AVAILABLE RECORDS:

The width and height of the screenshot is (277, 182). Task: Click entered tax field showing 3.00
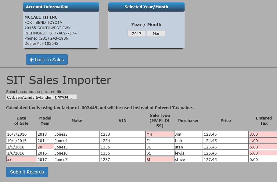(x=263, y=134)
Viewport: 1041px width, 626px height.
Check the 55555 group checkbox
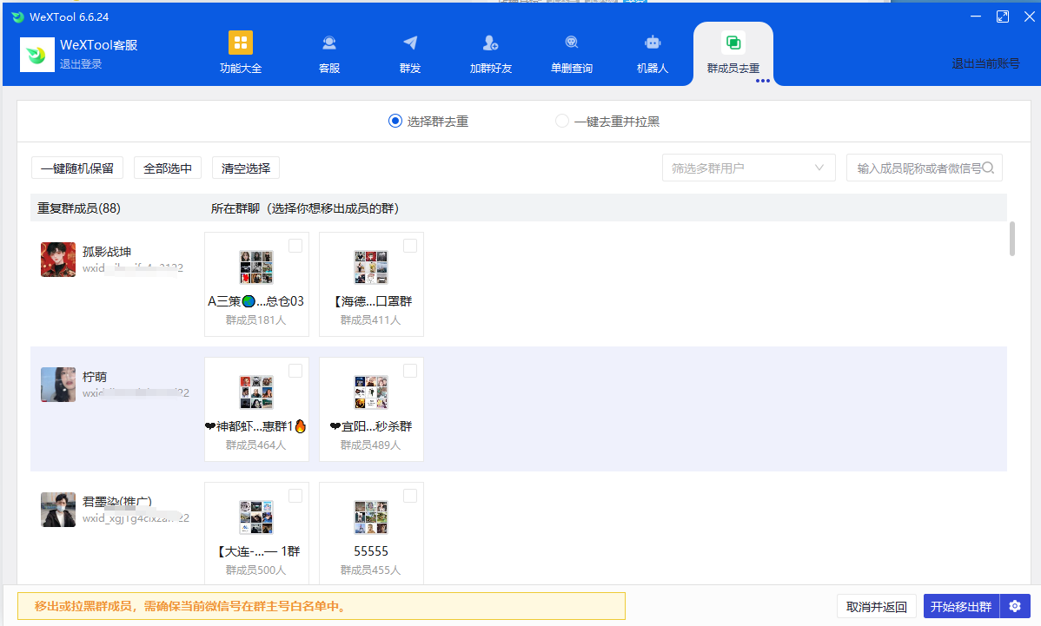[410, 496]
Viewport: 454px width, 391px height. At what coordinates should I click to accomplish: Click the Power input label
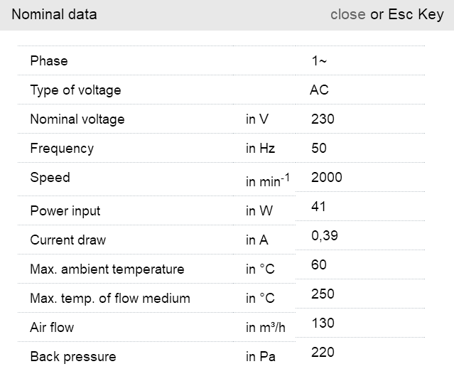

WHAT IS BEING ASKED:
Return each line above exactly; any pictures are to be skipped.

OUTPUT OF THE TASK:
The width and height of the screenshot is (277, 182). Task: Click entered tax field showing 3.00
(x=263, y=134)
Viewport: 1041px width, 626px height.
Check the 55555 group checkbox
[410, 496]
Viewport: 454px width, 391px height. At what coordinates should I click to accomplish: Click the Power input label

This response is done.